*PROBLEM DETAILS*
Using the data that follows, return exactly the lines from the one that contains "培顿动态 > (44, 274)" through the one that contains "Kachelhout (1003, 1945)", ends included.

*DATA FOR THIS TASK*
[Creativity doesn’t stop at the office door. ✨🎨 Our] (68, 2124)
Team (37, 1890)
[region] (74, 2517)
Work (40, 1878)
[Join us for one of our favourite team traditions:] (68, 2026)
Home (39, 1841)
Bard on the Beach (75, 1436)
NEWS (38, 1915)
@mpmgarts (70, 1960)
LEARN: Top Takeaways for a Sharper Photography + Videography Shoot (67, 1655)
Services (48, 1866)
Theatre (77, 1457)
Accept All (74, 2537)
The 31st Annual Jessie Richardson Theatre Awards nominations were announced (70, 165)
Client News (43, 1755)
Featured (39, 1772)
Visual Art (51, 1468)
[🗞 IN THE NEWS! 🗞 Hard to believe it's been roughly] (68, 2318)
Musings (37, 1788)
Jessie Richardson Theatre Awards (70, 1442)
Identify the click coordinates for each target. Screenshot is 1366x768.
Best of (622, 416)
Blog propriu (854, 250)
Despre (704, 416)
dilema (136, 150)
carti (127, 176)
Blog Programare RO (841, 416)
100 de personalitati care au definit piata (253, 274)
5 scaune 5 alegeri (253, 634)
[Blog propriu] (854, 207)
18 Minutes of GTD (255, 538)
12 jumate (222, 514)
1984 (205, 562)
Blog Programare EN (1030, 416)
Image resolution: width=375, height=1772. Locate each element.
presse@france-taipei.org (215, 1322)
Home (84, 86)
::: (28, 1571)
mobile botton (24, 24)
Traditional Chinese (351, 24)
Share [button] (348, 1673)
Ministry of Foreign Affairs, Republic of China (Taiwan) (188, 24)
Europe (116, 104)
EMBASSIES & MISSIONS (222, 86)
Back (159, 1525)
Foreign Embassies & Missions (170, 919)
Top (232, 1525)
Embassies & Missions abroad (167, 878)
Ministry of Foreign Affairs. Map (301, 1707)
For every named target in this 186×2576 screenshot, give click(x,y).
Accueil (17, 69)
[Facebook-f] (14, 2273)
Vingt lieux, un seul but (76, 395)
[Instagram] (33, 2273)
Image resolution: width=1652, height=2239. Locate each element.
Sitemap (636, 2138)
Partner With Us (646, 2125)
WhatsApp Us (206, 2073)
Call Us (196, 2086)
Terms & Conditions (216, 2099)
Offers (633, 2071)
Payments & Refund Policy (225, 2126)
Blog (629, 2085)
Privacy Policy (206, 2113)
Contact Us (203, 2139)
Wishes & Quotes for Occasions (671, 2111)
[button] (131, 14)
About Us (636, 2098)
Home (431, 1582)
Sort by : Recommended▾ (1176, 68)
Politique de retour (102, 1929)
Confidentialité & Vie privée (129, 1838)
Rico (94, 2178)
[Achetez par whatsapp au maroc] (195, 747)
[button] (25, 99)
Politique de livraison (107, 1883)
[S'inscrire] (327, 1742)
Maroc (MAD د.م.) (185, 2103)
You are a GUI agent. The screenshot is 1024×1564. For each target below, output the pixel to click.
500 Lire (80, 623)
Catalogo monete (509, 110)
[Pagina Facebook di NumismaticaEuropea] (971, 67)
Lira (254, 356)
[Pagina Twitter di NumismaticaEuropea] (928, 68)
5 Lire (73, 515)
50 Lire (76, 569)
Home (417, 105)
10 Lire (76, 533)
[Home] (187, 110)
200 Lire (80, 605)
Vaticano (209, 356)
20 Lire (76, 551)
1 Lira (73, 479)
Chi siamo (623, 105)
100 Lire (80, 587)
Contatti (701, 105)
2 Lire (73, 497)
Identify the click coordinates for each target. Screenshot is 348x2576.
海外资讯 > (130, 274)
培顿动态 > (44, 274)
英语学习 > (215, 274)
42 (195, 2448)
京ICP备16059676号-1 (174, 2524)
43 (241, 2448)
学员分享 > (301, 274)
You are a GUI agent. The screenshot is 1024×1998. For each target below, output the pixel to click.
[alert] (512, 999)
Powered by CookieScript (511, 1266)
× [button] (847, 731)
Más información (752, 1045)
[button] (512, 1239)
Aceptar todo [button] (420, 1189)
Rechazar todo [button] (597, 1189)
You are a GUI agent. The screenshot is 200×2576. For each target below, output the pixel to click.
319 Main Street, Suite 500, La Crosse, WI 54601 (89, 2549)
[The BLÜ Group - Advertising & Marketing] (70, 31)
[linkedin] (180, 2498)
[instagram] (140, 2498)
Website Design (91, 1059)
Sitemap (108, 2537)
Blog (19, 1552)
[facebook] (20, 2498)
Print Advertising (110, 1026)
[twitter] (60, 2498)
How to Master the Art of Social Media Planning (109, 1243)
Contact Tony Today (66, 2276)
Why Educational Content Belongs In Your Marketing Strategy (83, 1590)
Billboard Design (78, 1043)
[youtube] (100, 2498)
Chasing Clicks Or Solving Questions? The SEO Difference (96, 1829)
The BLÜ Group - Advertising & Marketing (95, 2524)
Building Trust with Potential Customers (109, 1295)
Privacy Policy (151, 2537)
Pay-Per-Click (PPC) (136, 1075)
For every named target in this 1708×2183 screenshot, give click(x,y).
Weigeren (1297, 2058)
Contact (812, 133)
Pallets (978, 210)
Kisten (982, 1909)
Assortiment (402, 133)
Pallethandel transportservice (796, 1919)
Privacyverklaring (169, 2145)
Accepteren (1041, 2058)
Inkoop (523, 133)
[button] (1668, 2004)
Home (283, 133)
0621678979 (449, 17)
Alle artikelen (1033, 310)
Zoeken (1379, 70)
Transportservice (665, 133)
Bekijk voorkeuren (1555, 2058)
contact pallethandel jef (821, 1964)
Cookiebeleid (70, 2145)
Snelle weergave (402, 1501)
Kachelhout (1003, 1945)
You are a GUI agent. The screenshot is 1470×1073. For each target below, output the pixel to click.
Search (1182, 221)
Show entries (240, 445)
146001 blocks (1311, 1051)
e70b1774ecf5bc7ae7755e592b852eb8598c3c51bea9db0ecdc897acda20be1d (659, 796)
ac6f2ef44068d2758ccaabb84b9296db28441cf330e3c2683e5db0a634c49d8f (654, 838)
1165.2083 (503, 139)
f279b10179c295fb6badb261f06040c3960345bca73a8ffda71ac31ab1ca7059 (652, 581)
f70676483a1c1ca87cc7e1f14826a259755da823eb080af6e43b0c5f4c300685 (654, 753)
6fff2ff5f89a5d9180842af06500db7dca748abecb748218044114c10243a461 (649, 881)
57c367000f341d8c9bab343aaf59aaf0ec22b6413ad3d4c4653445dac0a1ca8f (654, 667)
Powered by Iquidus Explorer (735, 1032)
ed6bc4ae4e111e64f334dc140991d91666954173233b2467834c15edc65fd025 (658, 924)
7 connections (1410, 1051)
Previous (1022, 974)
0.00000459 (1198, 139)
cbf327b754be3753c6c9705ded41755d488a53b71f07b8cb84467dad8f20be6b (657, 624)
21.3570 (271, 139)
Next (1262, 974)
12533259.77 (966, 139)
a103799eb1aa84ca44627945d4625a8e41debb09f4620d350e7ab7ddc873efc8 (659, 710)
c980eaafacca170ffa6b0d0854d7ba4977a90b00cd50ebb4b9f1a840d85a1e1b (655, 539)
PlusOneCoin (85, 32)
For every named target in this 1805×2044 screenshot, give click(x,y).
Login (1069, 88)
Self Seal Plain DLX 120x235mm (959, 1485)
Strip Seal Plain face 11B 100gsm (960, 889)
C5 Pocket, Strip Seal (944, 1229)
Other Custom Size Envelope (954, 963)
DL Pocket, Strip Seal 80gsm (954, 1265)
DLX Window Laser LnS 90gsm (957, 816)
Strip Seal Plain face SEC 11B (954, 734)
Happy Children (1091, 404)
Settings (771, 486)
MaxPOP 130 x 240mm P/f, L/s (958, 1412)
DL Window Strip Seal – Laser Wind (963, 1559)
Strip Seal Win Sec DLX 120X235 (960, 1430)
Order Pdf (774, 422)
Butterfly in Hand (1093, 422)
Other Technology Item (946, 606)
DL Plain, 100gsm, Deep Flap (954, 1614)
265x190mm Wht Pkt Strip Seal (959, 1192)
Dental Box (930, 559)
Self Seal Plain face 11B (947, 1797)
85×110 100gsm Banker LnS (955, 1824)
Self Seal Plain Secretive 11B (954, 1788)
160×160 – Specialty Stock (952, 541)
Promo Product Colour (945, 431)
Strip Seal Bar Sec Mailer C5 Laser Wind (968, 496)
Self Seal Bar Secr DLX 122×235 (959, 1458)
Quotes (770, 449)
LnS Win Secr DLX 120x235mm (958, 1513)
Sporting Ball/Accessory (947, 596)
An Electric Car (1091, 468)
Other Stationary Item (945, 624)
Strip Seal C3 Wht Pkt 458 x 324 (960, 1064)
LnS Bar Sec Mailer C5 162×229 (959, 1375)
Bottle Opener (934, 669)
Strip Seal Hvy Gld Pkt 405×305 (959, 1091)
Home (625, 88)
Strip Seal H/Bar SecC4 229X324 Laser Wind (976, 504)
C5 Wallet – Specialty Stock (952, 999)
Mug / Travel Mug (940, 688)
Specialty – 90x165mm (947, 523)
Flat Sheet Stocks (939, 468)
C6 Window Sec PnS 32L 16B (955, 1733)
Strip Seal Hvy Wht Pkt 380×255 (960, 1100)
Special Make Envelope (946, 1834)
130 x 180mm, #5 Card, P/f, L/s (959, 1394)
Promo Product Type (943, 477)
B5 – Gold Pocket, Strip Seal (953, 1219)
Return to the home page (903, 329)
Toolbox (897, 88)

*WRITTEN SOLUTION*
培顿动态 > (44, 274)
英语学习 > (215, 274)
42 (195, 2448)
京ICP备16059676号-1 (174, 2524)
43 (241, 2448)
学员分享 > (301, 274)
You are a GUI agent. The screenshot is 1024×1998. For each target below, output the pixel to click.
[alert] (512, 999)
Powered by CookieScript (511, 1266)
× [button] (847, 731)
Más información (752, 1045)
[button] (512, 1239)
Aceptar todo [button] (420, 1189)
Rechazar todo [button] (597, 1189)
You are a GUI agent. The screenshot is 200×2576. For each target below, output the pixel to click.
319 Main Street, Suite 500, La Crosse, WI 54601 (89, 2549)
[The BLÜ Group - Advertising & Marketing] (70, 31)
[linkedin] (180, 2498)
[instagram] (140, 2498)
Website Design (91, 1059)
Sitemap (108, 2537)
Blog (19, 1552)
[facebook] (20, 2498)
Print Advertising (110, 1026)
[twitter] (60, 2498)
How to Master the Art of Social Media Planning (109, 1243)
Contact Tony Today (66, 2276)
Why Educational Content Belongs In Your Marketing Strategy (83, 1590)
Billboard Design (78, 1043)
[youtube] (100, 2498)
Chasing Clicks Or Solving Questions? The SEO Difference (96, 1829)
The BLÜ Group - Advertising & Marketing (95, 2524)
Building Trust with Potential Customers (109, 1295)
Privacy Policy (151, 2537)
Pay-Per-Click (PPC) (136, 1075)
For every named target in this 1708×2183 screenshot, give click(x,y).
Weigeren (1297, 2058)
Contact (812, 133)
Pallets (978, 210)
Kisten (982, 1909)
Assortiment (402, 133)
Pallethandel transportservice (796, 1919)
Privacyverklaring (169, 2145)
Accepteren (1041, 2058)
Inkoop (523, 133)
[button] (1668, 2004)
Home (283, 133)
0621678979 (449, 17)
Alle artikelen (1033, 310)
Zoeken (1379, 70)
Transportservice (665, 133)
Bekijk voorkeuren (1555, 2058)
contact pallethandel jef (821, 1964)
Cookiebeleid (70, 2145)
Snelle weergave (402, 1501)
Kachelhout (1003, 1945)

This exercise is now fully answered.